I would wait before trying that, because I think we should be able to use the build item, because the "build info is null when service is already running" problem will be fixed when I convert the service to the new model. I'm hoping to start tomorrow.

But one thing that would be really helpful to me is some tests, so that I know I'm meeting the new behaviour requirements (or at least, not going in totally the wrong direction and making things harder).

@LarsSven
Copy link
Contributor Author

LarsSven commented Aug 11, 2025

I would wait before trying that, because I think we should be able to use the build item, because the "build info is null when service is already running" problem will be fixed when I convert the service to the new model. I'm hoping to start tomorrow.
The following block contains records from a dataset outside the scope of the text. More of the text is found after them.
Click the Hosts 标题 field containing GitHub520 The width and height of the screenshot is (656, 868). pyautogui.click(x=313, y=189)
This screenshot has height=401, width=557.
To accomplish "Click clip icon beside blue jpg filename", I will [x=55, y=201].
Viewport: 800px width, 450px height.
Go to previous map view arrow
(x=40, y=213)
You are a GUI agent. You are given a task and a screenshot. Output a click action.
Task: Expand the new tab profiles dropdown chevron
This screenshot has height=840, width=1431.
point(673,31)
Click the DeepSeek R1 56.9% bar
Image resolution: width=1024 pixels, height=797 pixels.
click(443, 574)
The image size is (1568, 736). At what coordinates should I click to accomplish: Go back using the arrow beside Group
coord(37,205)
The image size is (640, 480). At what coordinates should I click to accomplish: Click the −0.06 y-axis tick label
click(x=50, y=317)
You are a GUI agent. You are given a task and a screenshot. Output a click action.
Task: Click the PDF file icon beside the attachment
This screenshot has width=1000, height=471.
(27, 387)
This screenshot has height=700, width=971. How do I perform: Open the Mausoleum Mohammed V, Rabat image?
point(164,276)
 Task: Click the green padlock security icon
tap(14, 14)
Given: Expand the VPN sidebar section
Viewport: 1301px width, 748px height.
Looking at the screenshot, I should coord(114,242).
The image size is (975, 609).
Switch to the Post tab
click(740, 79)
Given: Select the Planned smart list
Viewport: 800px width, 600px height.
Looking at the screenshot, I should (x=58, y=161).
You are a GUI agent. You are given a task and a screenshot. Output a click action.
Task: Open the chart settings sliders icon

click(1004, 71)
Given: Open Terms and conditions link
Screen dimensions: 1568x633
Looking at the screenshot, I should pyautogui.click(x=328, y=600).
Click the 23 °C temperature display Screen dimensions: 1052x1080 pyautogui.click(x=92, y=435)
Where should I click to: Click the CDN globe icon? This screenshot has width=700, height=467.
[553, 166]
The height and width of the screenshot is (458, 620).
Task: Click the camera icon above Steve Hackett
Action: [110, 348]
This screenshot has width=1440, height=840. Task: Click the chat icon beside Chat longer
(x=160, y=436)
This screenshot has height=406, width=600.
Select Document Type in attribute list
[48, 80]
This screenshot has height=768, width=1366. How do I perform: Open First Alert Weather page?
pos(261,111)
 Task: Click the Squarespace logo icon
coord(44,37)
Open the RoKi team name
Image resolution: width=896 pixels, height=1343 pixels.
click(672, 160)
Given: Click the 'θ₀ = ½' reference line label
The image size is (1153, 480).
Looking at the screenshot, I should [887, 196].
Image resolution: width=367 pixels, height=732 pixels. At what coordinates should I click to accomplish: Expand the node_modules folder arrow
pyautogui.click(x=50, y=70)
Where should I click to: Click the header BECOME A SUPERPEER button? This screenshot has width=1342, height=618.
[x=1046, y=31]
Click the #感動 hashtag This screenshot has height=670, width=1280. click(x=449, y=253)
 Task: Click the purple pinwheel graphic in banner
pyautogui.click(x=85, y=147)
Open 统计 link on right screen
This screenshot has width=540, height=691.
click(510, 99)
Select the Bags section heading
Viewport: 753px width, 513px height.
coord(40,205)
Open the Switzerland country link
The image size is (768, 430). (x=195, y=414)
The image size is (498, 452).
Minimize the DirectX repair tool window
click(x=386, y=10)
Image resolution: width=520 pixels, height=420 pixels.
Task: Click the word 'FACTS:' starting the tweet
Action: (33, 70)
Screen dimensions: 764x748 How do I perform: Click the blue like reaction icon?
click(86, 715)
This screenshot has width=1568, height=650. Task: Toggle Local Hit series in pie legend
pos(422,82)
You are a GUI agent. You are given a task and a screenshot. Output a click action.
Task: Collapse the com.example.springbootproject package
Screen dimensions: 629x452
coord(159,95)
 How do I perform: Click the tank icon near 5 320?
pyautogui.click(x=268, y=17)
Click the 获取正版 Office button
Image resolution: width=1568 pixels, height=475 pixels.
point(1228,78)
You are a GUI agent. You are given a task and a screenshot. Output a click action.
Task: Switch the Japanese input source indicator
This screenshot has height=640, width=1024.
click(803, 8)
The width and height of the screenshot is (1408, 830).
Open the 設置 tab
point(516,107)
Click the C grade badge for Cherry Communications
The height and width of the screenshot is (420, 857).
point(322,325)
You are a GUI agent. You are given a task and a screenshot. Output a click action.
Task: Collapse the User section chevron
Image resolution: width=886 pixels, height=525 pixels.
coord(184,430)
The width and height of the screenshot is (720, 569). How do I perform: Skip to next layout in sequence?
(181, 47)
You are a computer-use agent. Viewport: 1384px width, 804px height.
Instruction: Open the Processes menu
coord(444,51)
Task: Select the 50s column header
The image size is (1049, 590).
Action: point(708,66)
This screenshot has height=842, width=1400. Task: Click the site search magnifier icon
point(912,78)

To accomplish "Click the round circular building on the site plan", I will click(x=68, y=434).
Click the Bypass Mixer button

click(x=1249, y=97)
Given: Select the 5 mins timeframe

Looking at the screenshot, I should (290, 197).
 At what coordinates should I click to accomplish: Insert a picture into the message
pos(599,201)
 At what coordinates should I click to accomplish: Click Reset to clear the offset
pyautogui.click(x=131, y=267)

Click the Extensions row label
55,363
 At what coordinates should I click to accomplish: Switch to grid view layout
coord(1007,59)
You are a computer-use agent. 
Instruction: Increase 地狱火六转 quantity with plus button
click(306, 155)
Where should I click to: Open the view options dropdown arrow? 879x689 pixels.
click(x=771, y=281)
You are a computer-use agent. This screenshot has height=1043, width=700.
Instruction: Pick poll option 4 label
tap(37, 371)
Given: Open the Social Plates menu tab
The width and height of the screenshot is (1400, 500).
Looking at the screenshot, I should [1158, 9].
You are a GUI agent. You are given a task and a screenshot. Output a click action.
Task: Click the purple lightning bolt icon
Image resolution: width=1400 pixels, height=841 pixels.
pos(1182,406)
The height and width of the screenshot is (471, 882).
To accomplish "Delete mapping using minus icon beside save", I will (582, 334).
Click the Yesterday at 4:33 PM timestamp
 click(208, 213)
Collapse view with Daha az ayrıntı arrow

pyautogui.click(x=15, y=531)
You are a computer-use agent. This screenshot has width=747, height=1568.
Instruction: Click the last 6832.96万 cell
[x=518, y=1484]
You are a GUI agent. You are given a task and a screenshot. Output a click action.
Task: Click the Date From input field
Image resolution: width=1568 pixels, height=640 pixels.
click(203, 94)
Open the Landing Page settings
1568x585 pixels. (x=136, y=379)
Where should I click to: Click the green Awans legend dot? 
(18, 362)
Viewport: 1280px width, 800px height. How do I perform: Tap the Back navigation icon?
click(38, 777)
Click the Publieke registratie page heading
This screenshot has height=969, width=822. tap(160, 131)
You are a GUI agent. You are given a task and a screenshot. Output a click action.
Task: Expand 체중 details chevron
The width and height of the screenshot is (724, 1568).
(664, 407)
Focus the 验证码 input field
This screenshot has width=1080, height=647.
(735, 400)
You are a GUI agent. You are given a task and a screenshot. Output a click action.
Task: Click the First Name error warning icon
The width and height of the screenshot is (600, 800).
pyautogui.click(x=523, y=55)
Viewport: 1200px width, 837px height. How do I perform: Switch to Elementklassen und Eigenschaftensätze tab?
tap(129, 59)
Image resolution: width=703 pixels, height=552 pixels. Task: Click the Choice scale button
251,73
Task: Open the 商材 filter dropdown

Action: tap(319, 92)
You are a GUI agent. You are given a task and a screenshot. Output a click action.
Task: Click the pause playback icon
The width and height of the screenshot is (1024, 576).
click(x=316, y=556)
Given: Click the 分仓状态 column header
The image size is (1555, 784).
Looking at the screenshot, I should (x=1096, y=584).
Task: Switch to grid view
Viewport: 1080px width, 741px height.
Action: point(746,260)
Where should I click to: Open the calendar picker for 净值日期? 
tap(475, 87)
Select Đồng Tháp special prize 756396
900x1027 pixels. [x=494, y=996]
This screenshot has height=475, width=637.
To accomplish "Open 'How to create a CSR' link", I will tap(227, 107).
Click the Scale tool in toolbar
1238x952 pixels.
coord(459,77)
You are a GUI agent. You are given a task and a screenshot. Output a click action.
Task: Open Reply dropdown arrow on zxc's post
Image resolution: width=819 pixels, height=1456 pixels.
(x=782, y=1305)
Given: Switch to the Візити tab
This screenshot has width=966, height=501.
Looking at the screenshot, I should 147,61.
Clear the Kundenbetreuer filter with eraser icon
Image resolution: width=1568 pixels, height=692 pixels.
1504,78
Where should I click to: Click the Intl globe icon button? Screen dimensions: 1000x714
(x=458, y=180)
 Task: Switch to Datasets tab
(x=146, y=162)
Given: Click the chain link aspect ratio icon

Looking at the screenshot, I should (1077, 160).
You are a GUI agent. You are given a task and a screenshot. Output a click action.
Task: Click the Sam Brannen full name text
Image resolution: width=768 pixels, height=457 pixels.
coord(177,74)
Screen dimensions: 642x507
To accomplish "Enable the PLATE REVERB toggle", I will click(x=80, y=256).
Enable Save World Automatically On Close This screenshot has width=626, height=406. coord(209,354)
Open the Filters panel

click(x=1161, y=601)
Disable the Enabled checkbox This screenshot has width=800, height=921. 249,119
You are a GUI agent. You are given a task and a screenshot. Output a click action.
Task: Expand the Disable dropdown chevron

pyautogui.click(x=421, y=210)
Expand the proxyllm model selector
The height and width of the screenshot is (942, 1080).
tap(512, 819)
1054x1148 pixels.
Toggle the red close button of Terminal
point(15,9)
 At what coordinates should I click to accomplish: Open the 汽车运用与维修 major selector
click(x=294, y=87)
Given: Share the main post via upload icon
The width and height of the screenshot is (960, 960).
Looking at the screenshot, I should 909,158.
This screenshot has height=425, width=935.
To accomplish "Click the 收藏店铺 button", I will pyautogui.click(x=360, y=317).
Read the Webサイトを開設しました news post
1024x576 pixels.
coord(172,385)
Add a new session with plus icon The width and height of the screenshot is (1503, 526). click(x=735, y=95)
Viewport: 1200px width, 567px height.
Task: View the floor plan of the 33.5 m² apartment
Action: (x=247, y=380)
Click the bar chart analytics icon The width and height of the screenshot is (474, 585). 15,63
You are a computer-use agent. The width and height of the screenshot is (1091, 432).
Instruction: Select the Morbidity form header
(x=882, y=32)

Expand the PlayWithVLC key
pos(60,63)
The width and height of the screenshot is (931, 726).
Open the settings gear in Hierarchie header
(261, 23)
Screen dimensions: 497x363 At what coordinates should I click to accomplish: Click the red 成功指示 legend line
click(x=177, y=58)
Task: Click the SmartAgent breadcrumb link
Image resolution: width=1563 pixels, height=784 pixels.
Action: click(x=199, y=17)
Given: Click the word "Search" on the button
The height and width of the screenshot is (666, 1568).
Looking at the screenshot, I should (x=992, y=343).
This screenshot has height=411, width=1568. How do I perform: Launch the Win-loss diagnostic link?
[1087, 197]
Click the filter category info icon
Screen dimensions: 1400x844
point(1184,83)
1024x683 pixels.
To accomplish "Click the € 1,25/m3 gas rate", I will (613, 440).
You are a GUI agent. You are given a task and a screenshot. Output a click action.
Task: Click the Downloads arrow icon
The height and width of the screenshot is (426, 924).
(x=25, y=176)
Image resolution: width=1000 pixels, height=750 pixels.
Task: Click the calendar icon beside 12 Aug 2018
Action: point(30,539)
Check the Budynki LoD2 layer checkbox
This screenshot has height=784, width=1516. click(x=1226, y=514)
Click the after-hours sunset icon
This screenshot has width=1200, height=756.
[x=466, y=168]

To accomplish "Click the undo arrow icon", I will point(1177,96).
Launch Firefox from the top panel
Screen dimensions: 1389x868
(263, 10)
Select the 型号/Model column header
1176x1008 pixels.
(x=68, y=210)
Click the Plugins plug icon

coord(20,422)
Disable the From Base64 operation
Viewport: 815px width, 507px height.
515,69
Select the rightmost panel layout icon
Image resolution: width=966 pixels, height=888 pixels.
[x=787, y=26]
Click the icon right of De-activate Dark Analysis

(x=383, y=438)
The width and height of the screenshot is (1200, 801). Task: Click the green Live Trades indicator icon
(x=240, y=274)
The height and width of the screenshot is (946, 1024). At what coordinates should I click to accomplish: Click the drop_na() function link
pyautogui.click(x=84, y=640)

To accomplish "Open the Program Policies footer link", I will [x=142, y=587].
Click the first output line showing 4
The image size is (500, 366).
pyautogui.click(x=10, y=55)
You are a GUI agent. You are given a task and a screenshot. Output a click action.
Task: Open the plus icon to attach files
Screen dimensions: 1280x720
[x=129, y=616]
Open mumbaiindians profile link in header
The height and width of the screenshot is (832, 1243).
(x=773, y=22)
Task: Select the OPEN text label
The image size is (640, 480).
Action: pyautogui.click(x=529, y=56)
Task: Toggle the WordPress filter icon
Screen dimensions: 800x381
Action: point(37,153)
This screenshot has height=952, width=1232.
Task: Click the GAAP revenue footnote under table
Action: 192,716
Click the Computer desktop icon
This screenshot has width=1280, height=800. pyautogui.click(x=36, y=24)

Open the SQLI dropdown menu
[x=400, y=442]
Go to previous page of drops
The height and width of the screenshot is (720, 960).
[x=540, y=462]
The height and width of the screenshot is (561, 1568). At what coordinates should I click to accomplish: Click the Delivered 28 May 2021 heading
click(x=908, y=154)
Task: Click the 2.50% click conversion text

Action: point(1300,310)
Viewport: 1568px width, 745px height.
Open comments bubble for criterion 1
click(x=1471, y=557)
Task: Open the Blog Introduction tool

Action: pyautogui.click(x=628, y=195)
Okay thank you. I did start trying this before I saw the message and I can confidently say now that trying to get the container information from the manifest application code gets really ugly. It is definitely possible, but when this information is not provided by a previous buildstep, suddenly this buildstep now has to deal with things like figuring out whether it's in a compose environment, whether there is a shared network, etc. So the code for it really doesn't look pretty. I would definitely prefer a solution where the previous buildstep just provides the necessary details even if it connects to an existing service.

I can provide you some manual steps for testing. I wouldn't know how to set up an integration test that spawns multiple Quarkus applications though within the Quarkus integration test framework. The project we work on that is using this feature is open-source so if you'd like to I can give you the instructions about how to reproduce the issue this PR is trying to fix on our own project, that way you can test against it when rewriting this to see if the issue is fixed?

@LarsSven
Copy link
Contributor Author

LarsSven commented Aug 11, 2025

I've branched off our feature branch that started breaking so that any changes we make in the next few weeks to our own code won't affect your testing. You can find it here: https://gitlab.com/rug-digitallab/products/themis/themis-core/-/tree/ls/quarkus-manifests-reproducer (branch ls/quarkus-manifests-reproducer). We won't touch this branch.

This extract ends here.